Information supplied below:

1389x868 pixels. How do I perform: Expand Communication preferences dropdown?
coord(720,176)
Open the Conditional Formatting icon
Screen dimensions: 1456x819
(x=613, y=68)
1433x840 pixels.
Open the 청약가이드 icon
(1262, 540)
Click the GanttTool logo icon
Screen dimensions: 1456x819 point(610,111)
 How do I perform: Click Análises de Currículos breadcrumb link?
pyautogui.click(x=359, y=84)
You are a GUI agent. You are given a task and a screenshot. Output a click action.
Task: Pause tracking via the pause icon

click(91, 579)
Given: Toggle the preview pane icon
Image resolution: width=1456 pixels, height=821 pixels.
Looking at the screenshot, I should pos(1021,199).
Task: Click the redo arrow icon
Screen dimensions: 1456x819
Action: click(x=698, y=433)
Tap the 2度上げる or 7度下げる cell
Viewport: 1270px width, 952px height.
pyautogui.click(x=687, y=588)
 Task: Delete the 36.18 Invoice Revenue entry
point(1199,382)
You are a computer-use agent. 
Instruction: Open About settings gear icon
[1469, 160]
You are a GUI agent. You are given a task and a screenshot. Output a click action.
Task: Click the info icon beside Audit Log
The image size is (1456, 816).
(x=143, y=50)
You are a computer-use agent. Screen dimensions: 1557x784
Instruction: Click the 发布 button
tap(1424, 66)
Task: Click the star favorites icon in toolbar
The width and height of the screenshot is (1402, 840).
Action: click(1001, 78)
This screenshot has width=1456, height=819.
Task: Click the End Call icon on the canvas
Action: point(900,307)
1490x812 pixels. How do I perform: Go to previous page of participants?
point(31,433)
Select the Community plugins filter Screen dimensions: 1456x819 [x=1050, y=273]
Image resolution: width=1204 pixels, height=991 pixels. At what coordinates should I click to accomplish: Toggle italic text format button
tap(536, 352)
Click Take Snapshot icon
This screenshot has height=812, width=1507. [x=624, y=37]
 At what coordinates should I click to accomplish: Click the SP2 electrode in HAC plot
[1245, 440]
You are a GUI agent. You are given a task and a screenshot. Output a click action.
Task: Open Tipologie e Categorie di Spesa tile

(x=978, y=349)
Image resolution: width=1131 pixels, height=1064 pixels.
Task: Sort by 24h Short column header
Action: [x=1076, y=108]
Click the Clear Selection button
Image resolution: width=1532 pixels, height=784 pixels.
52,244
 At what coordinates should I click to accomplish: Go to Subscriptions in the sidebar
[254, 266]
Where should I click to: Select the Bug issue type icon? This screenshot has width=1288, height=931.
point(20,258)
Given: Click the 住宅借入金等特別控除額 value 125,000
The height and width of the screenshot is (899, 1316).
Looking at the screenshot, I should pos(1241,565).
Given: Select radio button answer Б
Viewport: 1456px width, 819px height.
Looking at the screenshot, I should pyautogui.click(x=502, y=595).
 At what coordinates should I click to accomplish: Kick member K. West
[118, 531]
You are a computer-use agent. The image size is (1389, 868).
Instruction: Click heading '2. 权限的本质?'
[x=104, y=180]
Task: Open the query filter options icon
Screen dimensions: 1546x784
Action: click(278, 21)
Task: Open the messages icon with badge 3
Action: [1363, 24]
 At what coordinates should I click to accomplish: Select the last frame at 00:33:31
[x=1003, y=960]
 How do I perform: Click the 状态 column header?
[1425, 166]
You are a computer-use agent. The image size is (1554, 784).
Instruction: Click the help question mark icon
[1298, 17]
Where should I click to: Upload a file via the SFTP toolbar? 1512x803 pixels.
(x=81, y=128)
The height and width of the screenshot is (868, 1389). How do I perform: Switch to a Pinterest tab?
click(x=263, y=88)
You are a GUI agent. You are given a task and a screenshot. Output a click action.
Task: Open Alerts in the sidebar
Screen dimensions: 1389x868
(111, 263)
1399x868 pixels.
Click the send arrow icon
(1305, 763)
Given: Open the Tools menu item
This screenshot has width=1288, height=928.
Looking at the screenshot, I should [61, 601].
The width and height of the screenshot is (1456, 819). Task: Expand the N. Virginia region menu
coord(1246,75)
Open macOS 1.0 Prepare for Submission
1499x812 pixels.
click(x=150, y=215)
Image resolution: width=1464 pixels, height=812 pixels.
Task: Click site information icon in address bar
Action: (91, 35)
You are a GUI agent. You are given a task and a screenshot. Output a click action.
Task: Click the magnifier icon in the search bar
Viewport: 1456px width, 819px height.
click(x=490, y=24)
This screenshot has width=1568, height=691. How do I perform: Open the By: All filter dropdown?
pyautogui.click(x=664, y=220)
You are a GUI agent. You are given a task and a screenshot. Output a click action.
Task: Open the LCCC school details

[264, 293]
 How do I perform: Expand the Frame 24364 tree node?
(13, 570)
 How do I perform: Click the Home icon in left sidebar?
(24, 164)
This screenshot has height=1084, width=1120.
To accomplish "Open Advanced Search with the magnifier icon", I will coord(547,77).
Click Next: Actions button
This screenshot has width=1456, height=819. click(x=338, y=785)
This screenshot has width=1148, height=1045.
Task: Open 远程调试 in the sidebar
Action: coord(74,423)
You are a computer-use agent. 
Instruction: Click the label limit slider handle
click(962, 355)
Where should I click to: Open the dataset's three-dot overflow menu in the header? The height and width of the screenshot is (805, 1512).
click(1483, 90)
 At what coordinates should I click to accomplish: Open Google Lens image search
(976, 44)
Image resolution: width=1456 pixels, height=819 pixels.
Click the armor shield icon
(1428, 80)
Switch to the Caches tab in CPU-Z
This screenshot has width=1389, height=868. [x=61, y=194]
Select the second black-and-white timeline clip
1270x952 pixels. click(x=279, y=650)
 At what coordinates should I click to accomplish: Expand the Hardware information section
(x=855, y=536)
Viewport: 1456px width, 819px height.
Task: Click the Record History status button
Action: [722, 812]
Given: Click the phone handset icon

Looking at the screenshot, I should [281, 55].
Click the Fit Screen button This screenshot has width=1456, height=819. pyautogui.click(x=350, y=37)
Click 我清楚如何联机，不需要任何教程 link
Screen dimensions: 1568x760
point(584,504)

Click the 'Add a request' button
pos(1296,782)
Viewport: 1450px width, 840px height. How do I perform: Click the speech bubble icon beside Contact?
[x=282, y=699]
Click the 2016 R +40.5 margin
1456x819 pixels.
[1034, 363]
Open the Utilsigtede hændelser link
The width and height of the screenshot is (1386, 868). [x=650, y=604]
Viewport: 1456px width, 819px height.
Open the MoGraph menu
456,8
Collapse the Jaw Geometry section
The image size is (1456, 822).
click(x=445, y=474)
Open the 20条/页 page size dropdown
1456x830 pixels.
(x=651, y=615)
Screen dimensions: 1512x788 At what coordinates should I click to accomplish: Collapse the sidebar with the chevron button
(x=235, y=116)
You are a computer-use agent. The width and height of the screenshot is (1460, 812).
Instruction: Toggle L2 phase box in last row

End of Information supplied.

__Your assignment__.
Write out only the lines that run from the line containing "Screen dimensions: 1546x784" through the line containing "1399x868 pixels.", both included, exactly as they appear above.

__Expected answer__.
Screen dimensions: 1546x784
Action: click(278, 21)
Task: Open the messages icon with badge 3
Action: [1363, 24]
 At what coordinates should I click to accomplish: Select the last frame at 00:33:31
[x=1003, y=960]
 How do I perform: Click the 状态 column header?
[1425, 166]
You are a computer-use agent. The image size is (1554, 784).
Instruction: Click the help question mark icon
[1298, 17]
Where should I click to: Upload a file via the SFTP toolbar? 1512x803 pixels.
(x=81, y=128)
The height and width of the screenshot is (868, 1389). How do I perform: Switch to a Pinterest tab?
click(x=263, y=88)
You are a GUI agent. You are given a task and a screenshot. Output a click action.
Task: Open Alerts in the sidebar
Screen dimensions: 1389x868
(111, 263)
1399x868 pixels.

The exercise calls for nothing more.